Audit findings should be turned into a public access plan. Name what is available, what requires advance arrangement, what cannot currently be offered, and who can answer access questions. Invite feedback after participation without making the person educate the organisation for free. When a barrier is reported, respond with thanks, a realistic timeline, and an update. Trust grows when promises are modest and kept.
Accessibility is also an aesthetic question. Rather than treating ramps, captions, quiet spaces, flexible movement, or alternative materials as compromises, designers can make variation part of the sensory language. Multiple ways of seeing, hearing, moving, resting, and communicating can enrich the environment for everyone while preserving the right to opt out.
Invite access feedback in formats that do not require public speaking or rapid response. A short anonymous form, a private conversation, or a paid review can reveal barriers that a walk-through misses. Thanking people is not enough; show which changes followed. The audit becomes meaningful when it alters budgets, schedules, materials, staffing, and the assumptions behind the experience.
Do not confuse one person’s successful adaptation with an accessible system. If participation depends on a friend carrying equipment, a carer negotiating every detail, or a participant tolerating pain to avoid inconvenience, the environment still has a barrier. Build access into ordinary staffing and budgets.
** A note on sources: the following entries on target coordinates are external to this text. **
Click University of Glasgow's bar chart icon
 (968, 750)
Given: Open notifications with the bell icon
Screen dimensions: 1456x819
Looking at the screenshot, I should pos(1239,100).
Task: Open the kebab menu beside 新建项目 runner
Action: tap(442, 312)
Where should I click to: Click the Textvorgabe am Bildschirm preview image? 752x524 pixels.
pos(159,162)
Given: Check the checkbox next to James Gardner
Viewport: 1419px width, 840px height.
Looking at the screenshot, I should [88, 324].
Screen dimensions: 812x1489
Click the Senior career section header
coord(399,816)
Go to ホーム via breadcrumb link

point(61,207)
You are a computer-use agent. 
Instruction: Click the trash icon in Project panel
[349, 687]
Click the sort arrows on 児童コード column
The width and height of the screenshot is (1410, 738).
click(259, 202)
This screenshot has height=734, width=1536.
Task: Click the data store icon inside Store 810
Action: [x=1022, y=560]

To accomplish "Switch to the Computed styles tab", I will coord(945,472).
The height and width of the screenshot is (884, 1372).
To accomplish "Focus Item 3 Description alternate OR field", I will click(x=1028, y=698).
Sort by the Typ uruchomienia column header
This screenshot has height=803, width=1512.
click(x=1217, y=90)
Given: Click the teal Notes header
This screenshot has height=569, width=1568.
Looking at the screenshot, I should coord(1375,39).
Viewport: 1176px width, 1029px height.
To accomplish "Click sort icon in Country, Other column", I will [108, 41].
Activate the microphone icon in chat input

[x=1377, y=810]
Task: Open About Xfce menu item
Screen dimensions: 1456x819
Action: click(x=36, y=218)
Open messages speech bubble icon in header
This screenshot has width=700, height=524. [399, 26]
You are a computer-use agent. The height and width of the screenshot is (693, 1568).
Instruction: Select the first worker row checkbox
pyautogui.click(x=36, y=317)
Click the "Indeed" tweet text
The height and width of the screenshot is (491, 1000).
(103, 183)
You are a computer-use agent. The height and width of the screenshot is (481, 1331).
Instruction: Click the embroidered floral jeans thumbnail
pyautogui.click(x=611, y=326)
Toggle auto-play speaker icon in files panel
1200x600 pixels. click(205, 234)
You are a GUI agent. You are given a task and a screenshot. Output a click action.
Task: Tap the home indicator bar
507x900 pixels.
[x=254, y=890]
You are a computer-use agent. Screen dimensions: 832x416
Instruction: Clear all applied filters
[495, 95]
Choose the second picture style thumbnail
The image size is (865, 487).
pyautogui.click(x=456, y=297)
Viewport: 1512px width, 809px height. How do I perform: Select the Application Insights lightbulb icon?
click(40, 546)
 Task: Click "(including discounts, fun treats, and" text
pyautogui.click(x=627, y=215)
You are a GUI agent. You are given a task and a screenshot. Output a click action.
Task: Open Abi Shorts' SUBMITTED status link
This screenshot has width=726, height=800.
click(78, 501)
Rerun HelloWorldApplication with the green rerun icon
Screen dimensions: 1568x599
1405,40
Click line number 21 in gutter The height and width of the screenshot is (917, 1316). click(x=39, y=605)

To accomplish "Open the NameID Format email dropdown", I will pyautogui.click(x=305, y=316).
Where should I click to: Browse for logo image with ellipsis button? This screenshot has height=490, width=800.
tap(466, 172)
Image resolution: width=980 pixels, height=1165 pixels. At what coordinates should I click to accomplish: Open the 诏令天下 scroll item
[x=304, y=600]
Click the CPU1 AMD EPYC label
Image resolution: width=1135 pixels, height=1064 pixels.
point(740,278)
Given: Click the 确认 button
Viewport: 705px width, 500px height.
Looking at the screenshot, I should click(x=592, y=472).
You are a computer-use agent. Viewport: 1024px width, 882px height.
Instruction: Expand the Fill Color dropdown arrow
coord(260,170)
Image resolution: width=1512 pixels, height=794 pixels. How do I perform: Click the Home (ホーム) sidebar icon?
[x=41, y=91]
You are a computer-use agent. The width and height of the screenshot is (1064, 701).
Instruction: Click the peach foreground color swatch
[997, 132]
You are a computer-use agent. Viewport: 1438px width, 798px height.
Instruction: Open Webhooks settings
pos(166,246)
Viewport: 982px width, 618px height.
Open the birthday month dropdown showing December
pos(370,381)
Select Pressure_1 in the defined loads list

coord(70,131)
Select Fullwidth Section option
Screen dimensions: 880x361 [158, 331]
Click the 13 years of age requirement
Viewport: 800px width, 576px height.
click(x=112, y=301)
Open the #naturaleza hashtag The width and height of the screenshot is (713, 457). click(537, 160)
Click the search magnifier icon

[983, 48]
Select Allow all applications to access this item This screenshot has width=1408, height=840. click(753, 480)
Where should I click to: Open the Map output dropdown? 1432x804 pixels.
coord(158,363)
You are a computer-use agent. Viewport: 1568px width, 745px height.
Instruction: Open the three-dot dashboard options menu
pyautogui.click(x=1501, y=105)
Make adjustments available without requiring a person to disclose more than is necessary, and ensure that staff know how to provide them respectfully.
Sensuality as human capacity
Accessible design develops participation, because more people can enter the sensory field; choice, because adaptation is normal; belonging, because difference is expected; and pleasure, because comfort and agency are treated as conditions of experience rather than rewards for conformity.
What this changes
Accessibility changes the question from “How can this person fit the practice?” to “How should the practice change so participation is possible?” Related entries include Accessibility, Consent, and Care.